Welcome witches and warlocks,

Today I will be reviewing the war/thriller DUNKIRK (2017) by writer/director Christopher Nolan. To best describe the story, I will turn to the IMDB plot summary:

“Allied soldiers from Belgium, the British Empire, and France are surrounded by the German army and evacuated during a fierce battle in World War II.”

The opening stillness is ripped apart by a hail of gunfire that makes it very clear, there is nowhere safe to turn in this city. It also effectively starts the ticking clock motif as we are immediately thrust into the center of a hopeless battle where time is working against our protagonists. This sense of urgency is well represented by the multiple intercut stories that showt he tense battle from many different angles. Each of these perspectives has its own sense of urgency and the way they edit them all together makes it so that we seem to end every scene on a cliffhanger before flashing to another character.

The roles themselves are relatively thin leaving the actors to try to make their characters memorable. Most of the cast does a good enough job of capturing the slice of life nature of this piece, but I was not always able to remember every person’s name. This was especially odd since one of the heavy hitters, Kenneth Branagh, was good, but there was nothing particularly memorable about his character.

Speaking of the characters, this is where the film will be hit or miss for some people. For the most part, we are given next to no background on any single member of the cast so we are forced to empathize with them through their actions more than their history. This proves a double edged word as it allows the pacing of the movie to stay brisk, but makes some of the soldiers hard to distinguish from one another. I honestly preferred knowing less about the characters as I was so in love with the sense of urgency that I did not want anything to impede the forward march of the seconds hand.

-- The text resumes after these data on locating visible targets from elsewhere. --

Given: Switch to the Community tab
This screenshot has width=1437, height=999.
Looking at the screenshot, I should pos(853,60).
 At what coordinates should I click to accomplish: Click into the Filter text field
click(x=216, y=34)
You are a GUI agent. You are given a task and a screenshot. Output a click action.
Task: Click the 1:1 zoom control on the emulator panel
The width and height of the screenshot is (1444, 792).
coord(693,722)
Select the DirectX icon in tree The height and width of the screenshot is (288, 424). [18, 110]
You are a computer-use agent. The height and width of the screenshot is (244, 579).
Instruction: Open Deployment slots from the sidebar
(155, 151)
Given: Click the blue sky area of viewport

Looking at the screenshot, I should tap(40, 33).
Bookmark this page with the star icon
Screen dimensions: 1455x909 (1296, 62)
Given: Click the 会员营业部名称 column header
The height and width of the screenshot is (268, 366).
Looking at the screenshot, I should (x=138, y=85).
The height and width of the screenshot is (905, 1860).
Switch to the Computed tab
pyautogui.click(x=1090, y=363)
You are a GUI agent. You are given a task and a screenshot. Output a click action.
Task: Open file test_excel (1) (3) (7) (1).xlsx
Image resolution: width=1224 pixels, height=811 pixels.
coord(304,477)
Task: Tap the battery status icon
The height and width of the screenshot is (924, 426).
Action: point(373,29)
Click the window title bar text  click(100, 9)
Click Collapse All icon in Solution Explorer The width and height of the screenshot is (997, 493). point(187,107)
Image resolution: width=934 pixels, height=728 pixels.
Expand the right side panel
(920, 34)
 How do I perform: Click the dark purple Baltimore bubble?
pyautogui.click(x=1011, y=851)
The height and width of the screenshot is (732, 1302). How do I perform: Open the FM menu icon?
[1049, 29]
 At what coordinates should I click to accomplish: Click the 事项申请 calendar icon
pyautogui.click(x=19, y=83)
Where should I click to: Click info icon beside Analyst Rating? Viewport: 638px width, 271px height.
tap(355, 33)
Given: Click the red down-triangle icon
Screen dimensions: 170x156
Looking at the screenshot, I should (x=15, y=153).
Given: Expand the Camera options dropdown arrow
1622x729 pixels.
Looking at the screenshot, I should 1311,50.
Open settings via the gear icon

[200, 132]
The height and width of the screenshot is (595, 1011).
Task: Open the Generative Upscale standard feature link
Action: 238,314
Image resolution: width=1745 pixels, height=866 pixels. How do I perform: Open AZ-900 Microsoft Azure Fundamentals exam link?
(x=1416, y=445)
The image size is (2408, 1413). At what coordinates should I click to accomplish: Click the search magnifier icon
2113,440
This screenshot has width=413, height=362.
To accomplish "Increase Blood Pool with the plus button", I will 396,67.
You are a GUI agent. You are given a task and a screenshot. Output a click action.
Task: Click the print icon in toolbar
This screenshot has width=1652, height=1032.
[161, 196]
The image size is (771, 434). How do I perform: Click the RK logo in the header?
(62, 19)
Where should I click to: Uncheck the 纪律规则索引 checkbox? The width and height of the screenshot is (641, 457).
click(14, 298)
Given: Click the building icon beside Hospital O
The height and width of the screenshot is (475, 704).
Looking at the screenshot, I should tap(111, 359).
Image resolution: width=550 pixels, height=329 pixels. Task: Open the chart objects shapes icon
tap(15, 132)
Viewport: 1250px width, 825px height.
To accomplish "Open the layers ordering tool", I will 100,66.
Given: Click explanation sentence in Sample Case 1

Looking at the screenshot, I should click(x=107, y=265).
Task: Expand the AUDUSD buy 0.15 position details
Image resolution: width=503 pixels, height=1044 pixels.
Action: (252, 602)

Much of the tension derives itself from the brilliant, yet understated score. I say understated because the music was never really used to be memorable, but instead was utilized to create a tense sense of foreboding. Even now, I cannot recall a single particular tune featured within this picture though I remember how the score made me feel during certain moments.

Of course, the production values on this were all fairly top notch and rightfully deserve a mention.  I particularly enjoyed the sound design as it made one feel fully engulfed in the action right from the opening shots.  While this was definitely my favorite aspect, there were plenty of other things to get behind like the elegant cinematography or the entire period look of the piece.

It is this period aspect that I feel could have used a little more context.  I would hazard a guess that the evacuation of Dunkirk is not an event known the world over, so I wish the audience had been given a little more information to better show the stakes at play.  Sure, they provide some exposition here and there, but overall I imagine most people will be left running to Wikipedia to get the story.

All in all, this is a concise, tense war story with some bang up production values.  The characters might be a bit thin, but the cast generally does a good job in their portrayals so that the suspenseful moments carry weight.  Fans of movies like Saving Private Ryan (1998) and Black Hawk Down (2001) should definitely give this one a go.

DUNKIRK is now available to own on Blu-ray, DVD, and Digital HD.